Nitrous oxide (N2O), often referred to as "laughing gas", is a potent greenhouse gas with a global warming potential (GWP) 273 times that of carbon dioxide for a 100-year timescale, according to the US EPA. This gas can be produced and directly emitted from wastewater treatment plants, and thus cause a considerable contribution to the plant's carbon footprint. Sensors  detecting nitrous oxide can help to optimise wastewater treatment processes and minimise nitrous oxide emissions while effectively removing nitrogen from the water. Most sensors detect nitrous oxide in the gas phase (directly after emission from the water phase), but direct measurements in water are also possible.

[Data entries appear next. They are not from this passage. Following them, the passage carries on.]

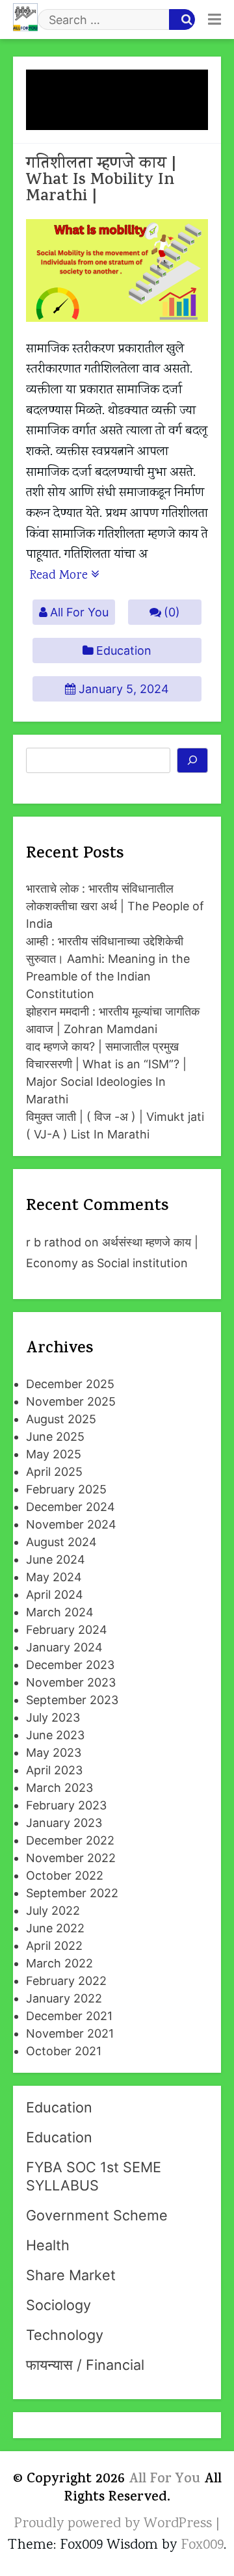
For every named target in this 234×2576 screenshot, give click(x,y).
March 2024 (60, 1612)
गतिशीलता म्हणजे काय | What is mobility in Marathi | (101, 181)
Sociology (58, 2304)
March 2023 (59, 1787)
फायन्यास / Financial (85, 2364)
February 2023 (66, 1805)
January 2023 (64, 1823)
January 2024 (64, 1647)
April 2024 (54, 1594)
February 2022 (66, 1981)
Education (123, 650)
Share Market (71, 2275)
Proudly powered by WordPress (115, 2524)
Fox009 (202, 2545)
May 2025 (53, 1454)
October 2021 (63, 2051)
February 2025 (66, 1489)
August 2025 (61, 1419)
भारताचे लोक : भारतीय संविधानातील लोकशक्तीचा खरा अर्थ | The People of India (115, 906)
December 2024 (70, 1507)
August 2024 (61, 1542)
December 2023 (70, 1665)
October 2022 (64, 1875)
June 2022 (55, 1928)
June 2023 (55, 1735)
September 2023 (72, 1700)
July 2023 (53, 1717)
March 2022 (59, 1963)
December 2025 (70, 1384)
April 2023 (54, 1770)
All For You (79, 612)
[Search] (193, 761)
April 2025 (54, 1472)
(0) (172, 612)
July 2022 (53, 1910)
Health (48, 2245)
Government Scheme (97, 2215)
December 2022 (70, 1840)
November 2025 (71, 1401)
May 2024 (54, 1577)
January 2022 (64, 1998)
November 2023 (71, 1682)
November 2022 (71, 1858)
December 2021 (69, 2016)
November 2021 (70, 2033)
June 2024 (55, 1559)
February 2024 (66, 1629)
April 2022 (54, 1945)
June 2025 (55, 1436)
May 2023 (53, 1752)
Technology (64, 2334)
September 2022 (72, 1893)
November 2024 (71, 1524)
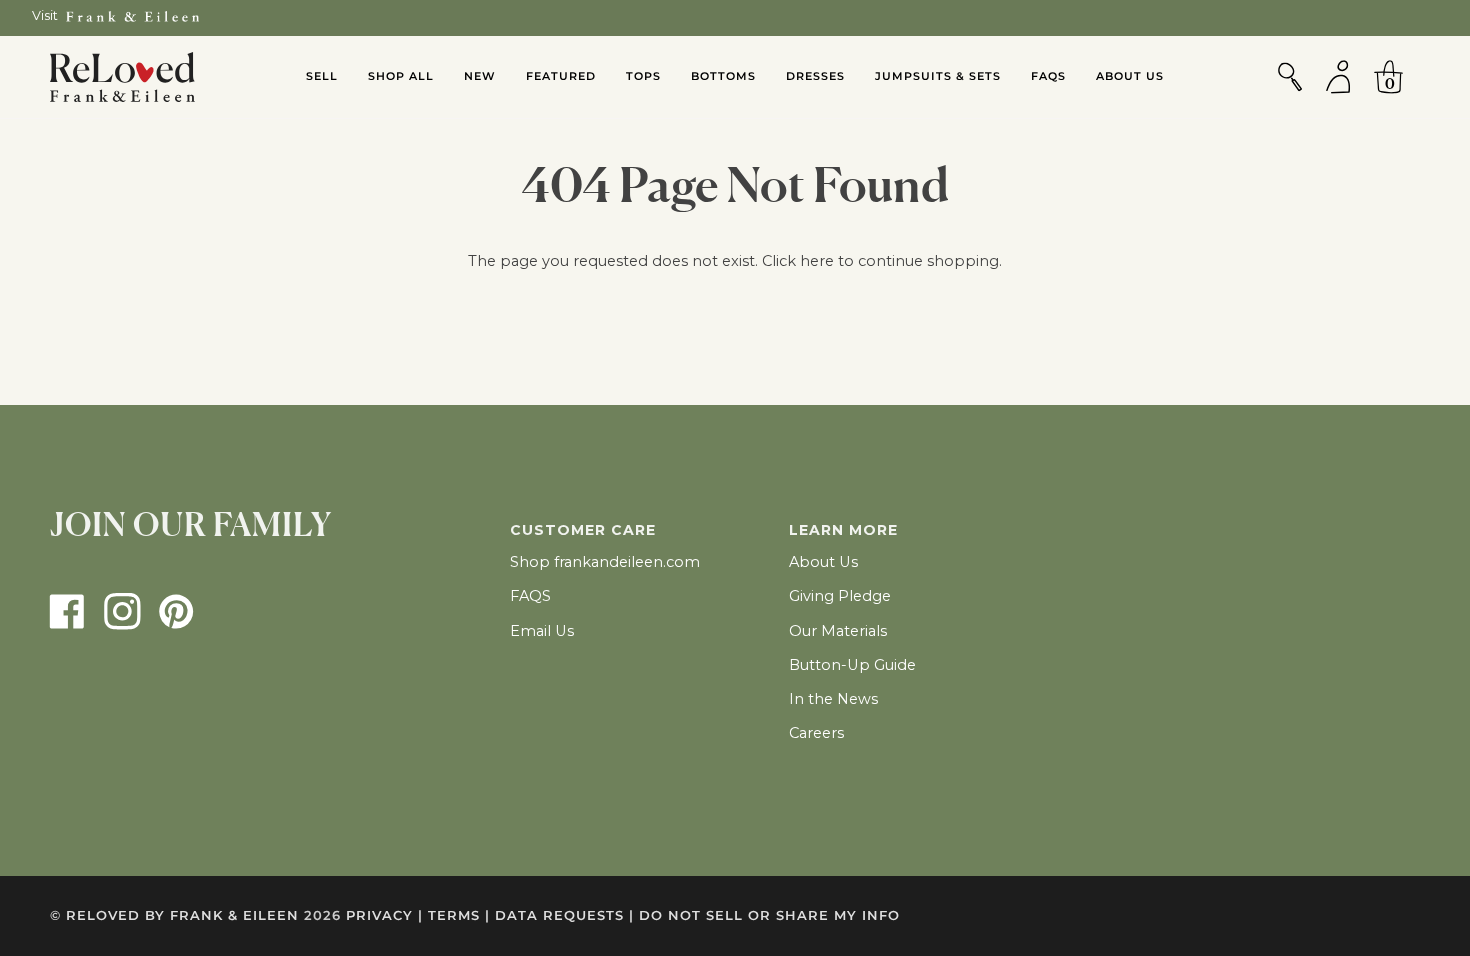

Available sensor technologies

Most available sensors detect nitrous oxide in its gas form, immediately upon emission from the water phase. However, nitrous oxide measurements directly in water are also possible, using a miniaturized Clark-type sensor (see e.g., Unisense). A Clark-type sensor, also known as a Clark electrode, is an electrochemical sensor which was invented by British biochemist Leland C. Clark in the 1950s and has since been widely used in various applications, including environmental monitoring, medical devices, and research. The basic principle behind a Clark-type sensor involves the electrochemical reaction that occurs at the sensor's electrodes. The sensor typically consists of two electrodes submerged in an electrolyte solution. One electrode is a working electrode made of a noble metal like platinum, and the other is a reference electrode.

Other commonly used detection techniques for the detection of nitrous oxide include infrared spectroscopy, Tunable Diode Laser Absorption Spectroscopy (TDLAS), electrochemical or semiconductor gas sensors, or colorimetric detection. Technology suppliers for the water industry include Hatech, Teledyne, or Horiba.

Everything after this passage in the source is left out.